Payment is one of them. When we first use online payment, it enables us to close the transaction easily in ecommerce. The second is discounts or QR-code based easy payment instead of cash.

Payment companies could then get into distributing mutual fund products, or even credit scoring. And finally, the advent of digital banking. At the moment, there is no single pure digital bank that has been launched. Instead, all major banks have their own app.

Once you have a bank inside your pocket and can access financial services, the state of play will change greatly across the whole value chain. The trend may take five to 10 years to develop because there’s inertia and players in tier 2 and 3 cities may not embrace it due to trust issues and language barriers. But all those problems will be solved over time.

AH: But the monetary authority has been trying to reduce the number of banks. Encouraging new applications does not really meet that goal. How will this play out?

AN: Even digital banks are discussing this at the moment, with the central bank. The central bank is getting feedback on whether it should have a pure digital bank license. With 107 banks, should 10 pure play digital banks be introduced, making it even more competitive?

The government policy is to reduce the number of banks. There are many reasons, all pointing towards avoiding systemic risk: a difficult to control situation where there is a NPL (non-performing loan) cycle.

To make an industry competitive, you don’t need 100 banks – even 20 will do. My suspicion is we probably will not need digital bank licenses, although I don’t have a firm conviction on this, because of the ever-changing dynamics.

AH: What do you make of players trying to join in the digital banking space by acquiring banks to expand their business?

IK: The biggest difference between a bank and a lender is that the bank can collect assets and facilitate payments between companies and consumers. For a number of P2P companies, the next destination is to either be strategically aligned with, acquire or co-own a bank.

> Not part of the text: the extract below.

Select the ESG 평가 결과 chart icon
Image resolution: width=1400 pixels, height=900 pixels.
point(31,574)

But there are others who believe they have a very strong financing product or lending offering, that can grow even without bank ownership. You can still access a bank’s service without owning one.

What people don’t realize is how difficult it is to run a bank and how strongly regulated the sector is. In Hong Kong, a lot of businesses own digital banks but a majority of them are still trying to find their feet. There will be some consolidation. The dominant strategy for most players will be partnership.

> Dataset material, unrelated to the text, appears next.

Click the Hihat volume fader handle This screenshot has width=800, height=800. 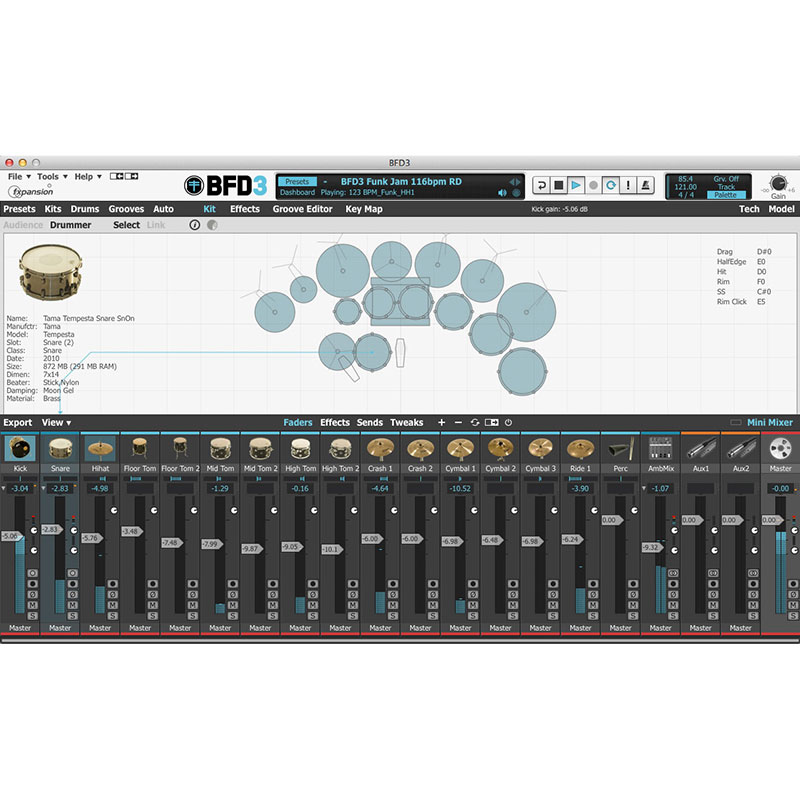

AH: How far behind are homegrown players in Indonesia, when it comes to adoption of AI and machine learning?

AT: We are quite behind. The main issue is the lack of engineering talent. Even in more general engineering roles, we have problems with supply. The lack is even greater when it comes to AI and machine learning. We are five years behind, but the gap can be closed given we are innovating in a very fast moving and dynamic world.

We need to find a way to cross pollinate with other countries. Adopt AI and machine learning in our companies and get their talent to move to Indonesia and help us improve.

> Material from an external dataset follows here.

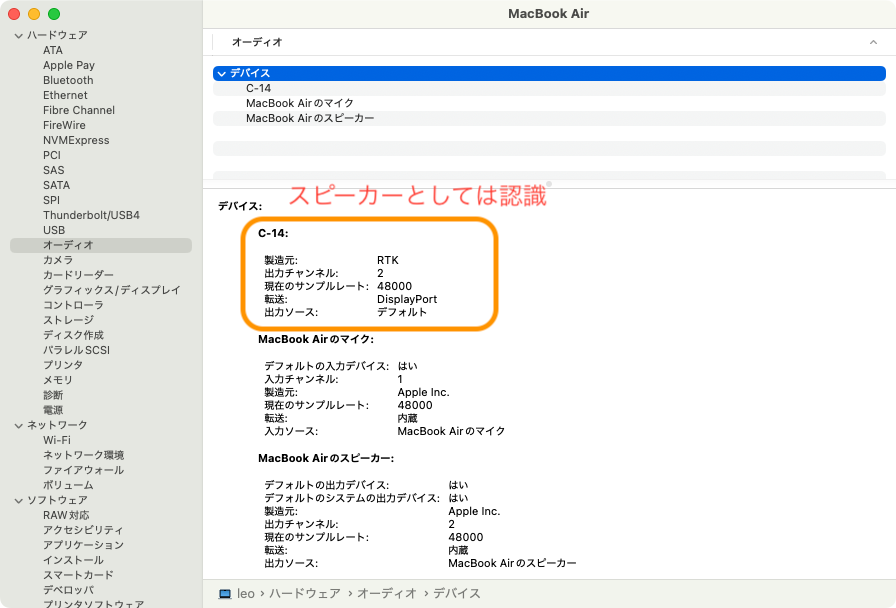Click オーディオ in the bottom path bar
This screenshot has height=608, width=896.
(386, 593)
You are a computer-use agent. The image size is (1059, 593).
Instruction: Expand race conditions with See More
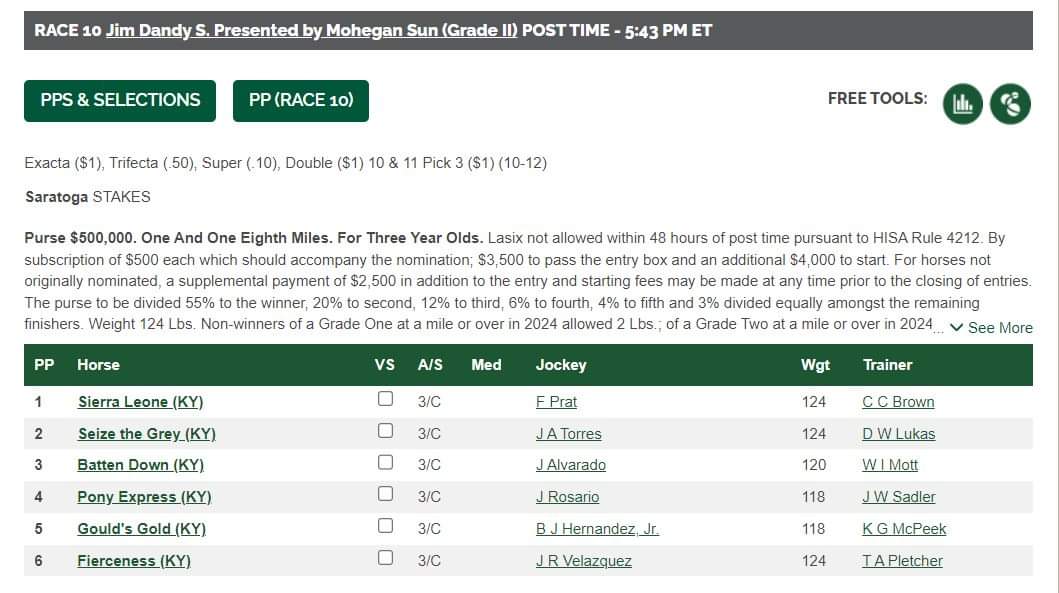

SS: Since the beginning, we have invested in a data warehouse. We are only two years old, but try to use data. We onboarded our CTO (Huan Yang) from Grab. He has experience building AI and machine learning systems. For now, we have around 70 people on our backend product team.

IK: We do have AI and use that for our work in Singapore in particular, which has a wonderful database of many financial and non-financial records.

In Indonesia, what we need is not necessarily AI but good product management and an understanding of how to grow. When the problem with customers is that they don’t even have the right structure or format of data, is it AI that that you need or something else?

Sometimes getting all the data reduces turnaround time and doesn’t give us what we need today. Good product management is understanding the pain points of the customer. Being able to grow with that constraint, is what’s really important most of the time.